Guillaume Croisant voit lui aussi dans l’IA (par exemple Legora) un partenaire de réflexion. Elle aide à analyser et à structurer les documents, mais surtout à identifier les faiblesses de son propre raisonnement. On se présente ainsi mieux préparé devant le tribunal. L’IA démontre ici clairement sa valeur ajoutée.

Quelle vision la magistrature a-t-elle de l’IA ? Pierre-Yves de Harven constate au quotidien que dans les litiges les parties s’appuient sur l’IA, surtout lorsque des non-juristes comparaissent devant le tribunal. Des conclusions longues, remplies de répétitions, et malheureusement parfois d’hallucinations, trahissent souvent l’usage de ChatGPT et d’outils similaires.

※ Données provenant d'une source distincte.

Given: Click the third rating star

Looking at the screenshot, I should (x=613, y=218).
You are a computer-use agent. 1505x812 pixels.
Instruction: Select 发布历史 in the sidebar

Les tribunaux utilisent-ils eux aussi déjà l’IA ? Pas encore, mais cela ne signifie pas que la magistrature soit déconnectée, indique Anouk Devenyns. Des lignes directrices sont en cours d’élaboration et des projets pilotes sont lancés, notamment un moteur de recherche ou un outil d’IA pour analyser et pseudonymiser les décisions. Mais il s’agit d’un travail de longue haleine. Elle voit surtout de grandes opportunités dans l’utilisation de l’IA pour mettre en lumière ses propres biais, et ainsi permettre au magistrat de remettre en question ses propres convictions.

Conclusion

L’IA est là pour durer. La question est surtout de savoir comment les juristes vont s’en servir. L’IA est le partenaire de réflexion idéal qui bouscule nos propres idées bien ancrées, un assistant de recherche capable d’analyser et de synthétiser des documents en quelques minutes, un majordome à la mémoire sans faille qui attire notre attention sur ce que l’on oublie. Mais l’avocat ou le juriste d’entreprise lui-même reste le responsable final : il garde toujours un regard critique sur ce que produit l’IA, il ne délègue pas sa réflexion et il respecte en permanence les valeurs et les fondements de sa profession : confidentialité, secret professionnel, indépendance intellectuelle…

Ce compte rendu a d’ailleurs été rédigé sans l’aide de l’IA.